• Exercise aim: Below this sentence is a listing; return exactly its lines from the one with "Switch timeframe to" to the one with "Click the original", both kept, and nothing more.

### Data for this task

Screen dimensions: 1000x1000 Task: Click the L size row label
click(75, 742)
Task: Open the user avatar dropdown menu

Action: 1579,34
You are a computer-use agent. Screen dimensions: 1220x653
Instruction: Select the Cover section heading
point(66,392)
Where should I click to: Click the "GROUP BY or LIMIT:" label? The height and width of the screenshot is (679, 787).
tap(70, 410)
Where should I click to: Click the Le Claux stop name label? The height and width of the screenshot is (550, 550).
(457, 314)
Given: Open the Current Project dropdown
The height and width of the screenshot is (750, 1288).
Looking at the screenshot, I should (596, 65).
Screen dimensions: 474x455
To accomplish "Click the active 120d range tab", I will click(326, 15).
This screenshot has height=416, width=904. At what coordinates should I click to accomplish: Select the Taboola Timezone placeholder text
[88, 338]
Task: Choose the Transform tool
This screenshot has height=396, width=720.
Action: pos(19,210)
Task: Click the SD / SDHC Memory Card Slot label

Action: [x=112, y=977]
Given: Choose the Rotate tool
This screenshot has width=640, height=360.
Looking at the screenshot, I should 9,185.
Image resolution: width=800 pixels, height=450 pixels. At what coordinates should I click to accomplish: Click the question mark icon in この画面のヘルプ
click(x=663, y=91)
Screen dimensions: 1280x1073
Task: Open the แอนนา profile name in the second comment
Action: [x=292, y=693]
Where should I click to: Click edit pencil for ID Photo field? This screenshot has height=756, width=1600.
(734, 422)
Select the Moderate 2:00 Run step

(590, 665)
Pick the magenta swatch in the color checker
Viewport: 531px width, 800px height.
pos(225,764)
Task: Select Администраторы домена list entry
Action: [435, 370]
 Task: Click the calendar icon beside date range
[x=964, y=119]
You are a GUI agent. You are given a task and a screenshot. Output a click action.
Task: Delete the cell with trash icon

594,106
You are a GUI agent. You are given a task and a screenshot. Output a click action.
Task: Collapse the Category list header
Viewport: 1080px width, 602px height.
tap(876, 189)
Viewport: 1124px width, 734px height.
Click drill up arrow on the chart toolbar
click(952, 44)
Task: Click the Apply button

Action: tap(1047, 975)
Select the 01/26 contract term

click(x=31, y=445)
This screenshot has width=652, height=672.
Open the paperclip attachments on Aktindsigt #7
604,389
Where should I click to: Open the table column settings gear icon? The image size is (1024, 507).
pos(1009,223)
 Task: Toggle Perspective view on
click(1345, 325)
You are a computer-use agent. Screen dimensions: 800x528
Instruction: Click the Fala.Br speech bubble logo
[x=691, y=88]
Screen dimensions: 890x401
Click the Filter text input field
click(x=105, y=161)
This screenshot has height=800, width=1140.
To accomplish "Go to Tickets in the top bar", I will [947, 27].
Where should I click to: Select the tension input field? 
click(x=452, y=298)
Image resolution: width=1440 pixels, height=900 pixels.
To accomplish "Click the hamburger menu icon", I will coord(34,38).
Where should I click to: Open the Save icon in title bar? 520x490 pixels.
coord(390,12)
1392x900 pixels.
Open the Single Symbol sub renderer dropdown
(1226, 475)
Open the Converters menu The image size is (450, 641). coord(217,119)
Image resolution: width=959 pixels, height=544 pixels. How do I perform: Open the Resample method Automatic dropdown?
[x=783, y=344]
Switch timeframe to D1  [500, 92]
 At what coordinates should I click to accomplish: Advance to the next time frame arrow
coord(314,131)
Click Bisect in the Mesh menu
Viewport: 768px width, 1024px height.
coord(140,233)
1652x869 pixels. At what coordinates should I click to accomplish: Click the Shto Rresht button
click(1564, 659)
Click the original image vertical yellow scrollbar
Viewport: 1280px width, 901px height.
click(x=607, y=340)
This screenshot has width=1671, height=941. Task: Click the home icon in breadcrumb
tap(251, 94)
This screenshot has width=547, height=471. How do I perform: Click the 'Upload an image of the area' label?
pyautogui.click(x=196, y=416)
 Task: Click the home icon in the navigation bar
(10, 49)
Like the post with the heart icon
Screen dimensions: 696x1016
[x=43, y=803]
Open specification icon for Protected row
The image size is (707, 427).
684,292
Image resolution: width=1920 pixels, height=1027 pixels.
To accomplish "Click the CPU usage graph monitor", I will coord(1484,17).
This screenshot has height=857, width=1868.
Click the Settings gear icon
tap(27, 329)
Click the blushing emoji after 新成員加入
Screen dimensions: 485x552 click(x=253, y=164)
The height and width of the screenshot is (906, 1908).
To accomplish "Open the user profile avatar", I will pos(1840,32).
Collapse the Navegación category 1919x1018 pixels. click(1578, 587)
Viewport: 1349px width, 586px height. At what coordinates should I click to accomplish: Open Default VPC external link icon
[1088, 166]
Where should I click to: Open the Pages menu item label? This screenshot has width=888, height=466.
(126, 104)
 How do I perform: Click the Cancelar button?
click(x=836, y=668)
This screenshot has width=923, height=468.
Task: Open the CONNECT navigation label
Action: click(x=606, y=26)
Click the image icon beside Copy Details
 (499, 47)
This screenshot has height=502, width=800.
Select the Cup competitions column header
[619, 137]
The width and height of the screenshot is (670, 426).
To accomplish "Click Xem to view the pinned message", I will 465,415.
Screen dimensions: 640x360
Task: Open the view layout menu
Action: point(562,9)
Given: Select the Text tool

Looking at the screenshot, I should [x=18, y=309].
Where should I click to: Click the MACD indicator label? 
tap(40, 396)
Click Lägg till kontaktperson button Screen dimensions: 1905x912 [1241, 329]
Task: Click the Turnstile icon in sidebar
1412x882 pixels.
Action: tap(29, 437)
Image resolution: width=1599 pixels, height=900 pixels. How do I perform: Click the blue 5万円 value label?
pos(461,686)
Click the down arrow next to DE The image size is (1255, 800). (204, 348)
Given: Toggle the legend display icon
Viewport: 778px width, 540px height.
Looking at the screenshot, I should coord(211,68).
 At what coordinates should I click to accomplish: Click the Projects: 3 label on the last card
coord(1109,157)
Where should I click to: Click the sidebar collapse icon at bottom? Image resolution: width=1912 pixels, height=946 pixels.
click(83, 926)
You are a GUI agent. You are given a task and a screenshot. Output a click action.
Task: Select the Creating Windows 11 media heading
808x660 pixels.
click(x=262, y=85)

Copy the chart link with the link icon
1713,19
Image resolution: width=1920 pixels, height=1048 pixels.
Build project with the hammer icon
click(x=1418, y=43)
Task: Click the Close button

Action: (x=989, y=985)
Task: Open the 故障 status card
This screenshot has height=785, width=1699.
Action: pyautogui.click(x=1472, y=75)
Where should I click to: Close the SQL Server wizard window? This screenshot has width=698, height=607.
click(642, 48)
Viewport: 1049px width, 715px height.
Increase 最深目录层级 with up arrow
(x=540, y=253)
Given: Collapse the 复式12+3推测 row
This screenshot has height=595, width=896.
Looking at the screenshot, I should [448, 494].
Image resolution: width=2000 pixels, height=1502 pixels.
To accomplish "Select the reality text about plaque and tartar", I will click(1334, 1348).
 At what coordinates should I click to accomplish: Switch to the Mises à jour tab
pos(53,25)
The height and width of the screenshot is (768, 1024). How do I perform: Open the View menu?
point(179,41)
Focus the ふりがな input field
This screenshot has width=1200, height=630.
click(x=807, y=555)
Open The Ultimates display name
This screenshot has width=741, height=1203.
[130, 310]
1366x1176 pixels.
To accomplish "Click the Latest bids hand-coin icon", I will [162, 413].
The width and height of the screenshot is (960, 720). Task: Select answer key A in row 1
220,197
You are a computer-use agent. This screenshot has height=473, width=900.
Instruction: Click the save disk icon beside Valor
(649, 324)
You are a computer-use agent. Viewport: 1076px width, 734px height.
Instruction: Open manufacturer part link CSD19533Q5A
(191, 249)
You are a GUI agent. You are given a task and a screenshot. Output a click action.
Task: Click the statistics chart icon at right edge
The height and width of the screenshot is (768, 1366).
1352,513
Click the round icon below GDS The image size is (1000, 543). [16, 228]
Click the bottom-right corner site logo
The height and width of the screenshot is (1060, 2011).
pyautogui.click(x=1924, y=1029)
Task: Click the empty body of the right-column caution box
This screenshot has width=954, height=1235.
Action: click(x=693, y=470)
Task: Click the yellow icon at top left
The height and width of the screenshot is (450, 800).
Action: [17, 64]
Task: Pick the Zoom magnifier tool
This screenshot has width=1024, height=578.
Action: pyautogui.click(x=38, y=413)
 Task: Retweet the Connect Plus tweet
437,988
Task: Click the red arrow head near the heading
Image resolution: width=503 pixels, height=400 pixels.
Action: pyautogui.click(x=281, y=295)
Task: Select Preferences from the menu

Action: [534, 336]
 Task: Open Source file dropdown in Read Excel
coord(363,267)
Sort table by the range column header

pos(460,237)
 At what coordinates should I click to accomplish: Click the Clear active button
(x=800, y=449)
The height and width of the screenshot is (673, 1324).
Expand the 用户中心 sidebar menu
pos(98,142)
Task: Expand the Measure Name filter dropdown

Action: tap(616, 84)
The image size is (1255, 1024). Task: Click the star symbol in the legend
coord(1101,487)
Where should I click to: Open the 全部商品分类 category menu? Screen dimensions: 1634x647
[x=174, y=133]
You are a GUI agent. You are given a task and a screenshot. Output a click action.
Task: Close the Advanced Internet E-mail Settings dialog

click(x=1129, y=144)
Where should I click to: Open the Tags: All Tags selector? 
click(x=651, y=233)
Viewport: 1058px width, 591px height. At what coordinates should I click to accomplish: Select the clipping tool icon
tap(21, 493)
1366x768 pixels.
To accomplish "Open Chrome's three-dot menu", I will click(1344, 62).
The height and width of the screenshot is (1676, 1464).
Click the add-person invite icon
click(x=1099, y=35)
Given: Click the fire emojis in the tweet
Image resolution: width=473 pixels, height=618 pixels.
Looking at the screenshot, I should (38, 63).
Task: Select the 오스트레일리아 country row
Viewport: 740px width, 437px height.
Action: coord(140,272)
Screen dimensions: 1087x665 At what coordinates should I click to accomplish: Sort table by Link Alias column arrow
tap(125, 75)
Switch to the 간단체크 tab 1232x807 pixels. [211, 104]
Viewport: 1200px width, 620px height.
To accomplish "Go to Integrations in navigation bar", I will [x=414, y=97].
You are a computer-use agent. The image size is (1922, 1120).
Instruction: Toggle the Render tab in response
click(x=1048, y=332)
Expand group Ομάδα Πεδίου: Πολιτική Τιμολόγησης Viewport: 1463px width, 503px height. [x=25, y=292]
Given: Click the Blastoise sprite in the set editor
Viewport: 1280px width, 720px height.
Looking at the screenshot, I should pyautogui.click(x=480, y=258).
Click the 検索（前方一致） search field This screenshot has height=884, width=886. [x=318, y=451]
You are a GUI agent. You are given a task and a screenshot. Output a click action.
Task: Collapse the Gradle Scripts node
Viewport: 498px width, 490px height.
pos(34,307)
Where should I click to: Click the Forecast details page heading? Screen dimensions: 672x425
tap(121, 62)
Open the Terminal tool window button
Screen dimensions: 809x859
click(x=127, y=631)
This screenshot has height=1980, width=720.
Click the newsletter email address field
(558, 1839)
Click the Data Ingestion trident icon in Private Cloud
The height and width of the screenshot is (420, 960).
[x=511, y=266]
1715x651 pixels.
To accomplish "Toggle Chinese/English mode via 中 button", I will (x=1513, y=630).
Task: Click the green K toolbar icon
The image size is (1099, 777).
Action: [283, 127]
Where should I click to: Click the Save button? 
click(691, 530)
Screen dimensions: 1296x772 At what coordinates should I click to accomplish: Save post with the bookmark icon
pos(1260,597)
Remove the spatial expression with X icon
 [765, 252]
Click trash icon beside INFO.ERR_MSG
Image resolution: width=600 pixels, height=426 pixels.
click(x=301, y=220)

######

• Exercise result:
Switch timeframe to D1  [500, 92]
 At what coordinates should I click to accomplish: Advance to the next time frame arrow
coord(314,131)
Click Bisect in the Mesh menu
Viewport: 768px width, 1024px height.
coord(140,233)
1652x869 pixels. At what coordinates should I click to accomplish: Click the Shto Rresht button
click(1564, 659)
Click the original image vertical yellow scrollbar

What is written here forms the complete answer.